I really don't understand what's wrong with people not "curing all illness and disability with magic™" in a world where magic exists and is a thing.

See, in most such fantasy settings, magic not only exists but it has an attitude. Sometimes, a conscience, and not a very ethically nice one (if it allows for eg.: necromancy!). Sometimes, magic even is a god (or gods). Even if they aren't, the people who use magic are still ultimately humans (with leafy ears etc but still ultimately humans with costumes, at worst) driven by greed, envy or a weird righteous idea of how should a woman dress and behave when in public.

Would you trust some rando nutjob, who claims to speak for Evelok the Eternal Coffee Mug of Satisfaction, to up and magically conjure you new eyes, new arms, whatever? To alter your body to such a fundamental level? Normal people in such settings are already afraid to death of werewolves and those are quite normal things. Compare: even in our magicless, relatively normal world, we have the power and the money to cure most illness and to treat disabled people adequately yet Obamacare is not universal and we can not trust that the people who give people implants and prosthetics haven't backdoored them to force those disabled people into corporate servitude.

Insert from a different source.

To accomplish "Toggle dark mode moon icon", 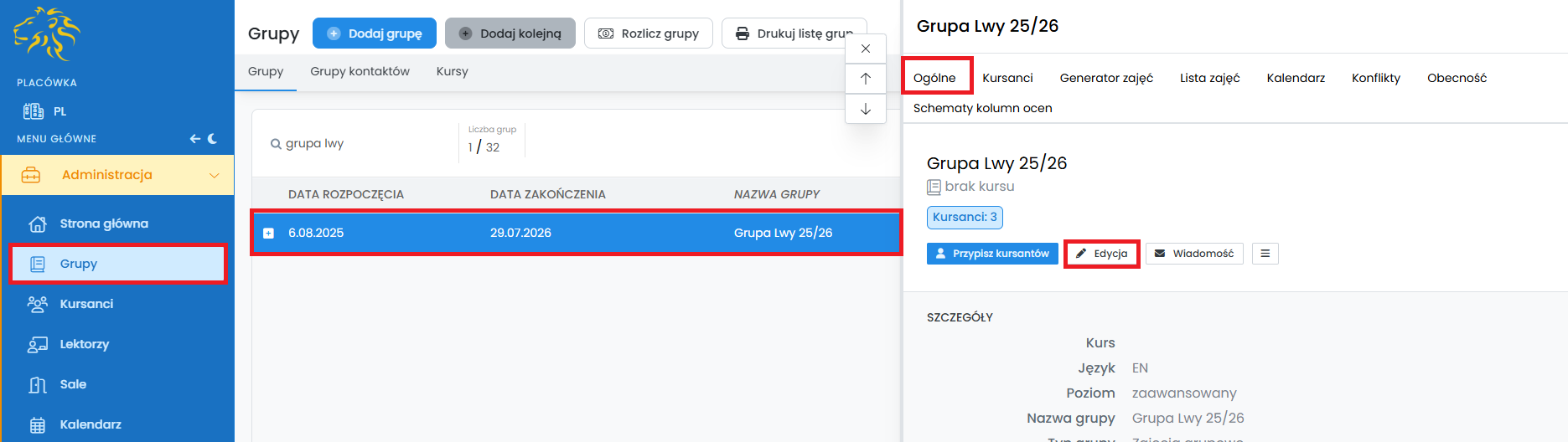I will (x=213, y=139).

Your player party may be the goodest bois, but they're only one. The various guilds and churches around quite likely aren't such goodies on aggregate either, or else there would simply be no plot.

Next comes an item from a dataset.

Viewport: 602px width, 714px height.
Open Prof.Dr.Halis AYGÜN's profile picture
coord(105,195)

[-] JackbyDev@programming.dev 17 points 1 year ago* (last edited 1 year ago)

There are deaf people in the real world with treatable deafness that opt not to because they don't view their deafness as a disability. In addition, not all neurodivergent folks view their conditions as disabilities and wouldn't change even if there was a "cure" for it.

So, I don't see how disabilities in a fantasy setting would be different. It's not even necessarily about trusting the cure, many times it's about how folks view the condition and themselves.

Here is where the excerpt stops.